Saved entries:
═══
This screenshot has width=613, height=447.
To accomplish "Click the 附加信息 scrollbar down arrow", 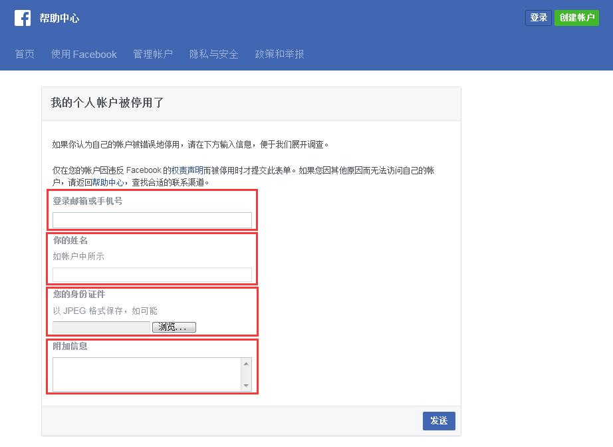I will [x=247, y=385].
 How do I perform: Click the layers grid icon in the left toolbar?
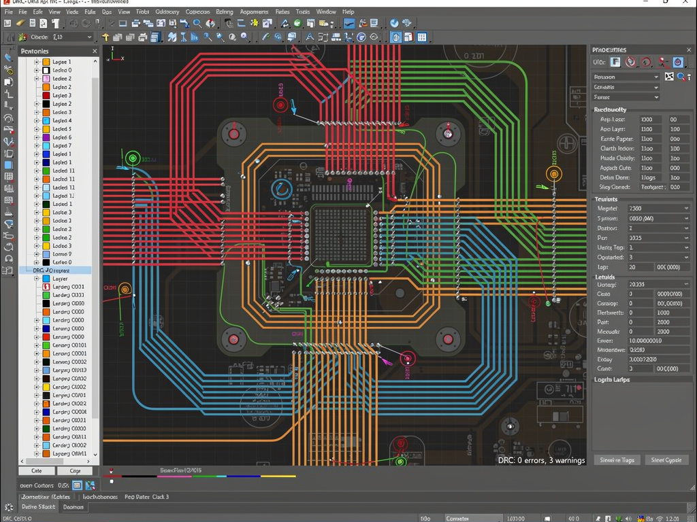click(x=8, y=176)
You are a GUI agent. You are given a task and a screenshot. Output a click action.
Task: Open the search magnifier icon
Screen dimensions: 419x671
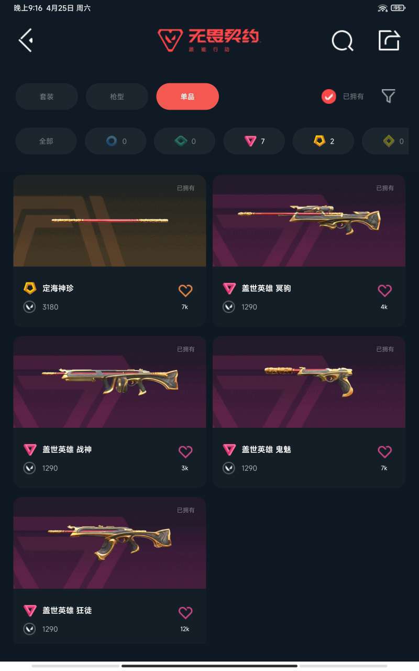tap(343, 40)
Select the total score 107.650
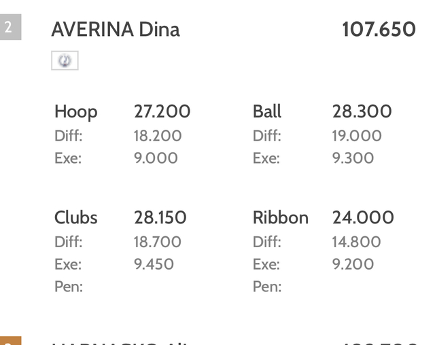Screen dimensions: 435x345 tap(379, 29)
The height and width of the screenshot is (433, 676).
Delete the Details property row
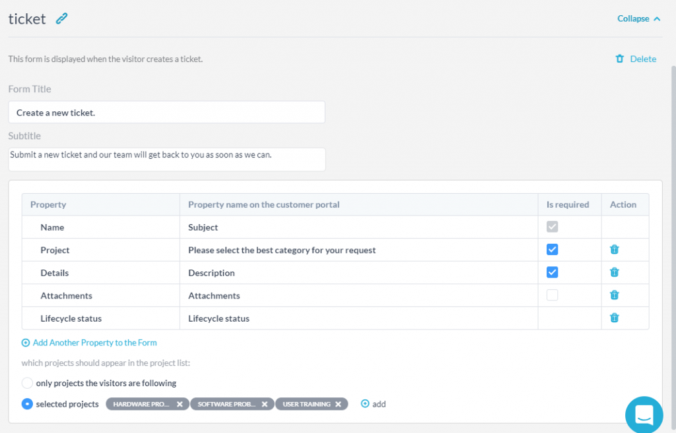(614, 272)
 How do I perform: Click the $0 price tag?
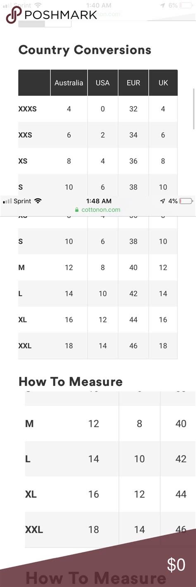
═══
» **WHAT IS NEEDED**
When the line containing "You are a GUI" is reached, write out that line and each one after it exactly, ending with the last line of the records; pictures are not copied.

» **RESPONSE**
You are a GUI agent. You are given a task and a screenshot. Output a click action.
Task: Open the search magnifier icon
Screen dimensions: 419x671
tap(343, 40)
Select the total score 107.650
Screen dimensions: 435x345 tap(379, 29)
The height and width of the screenshot is (433, 676).
Delete the Details property row
(614, 272)
 How do I perform: Click the $0 price tag?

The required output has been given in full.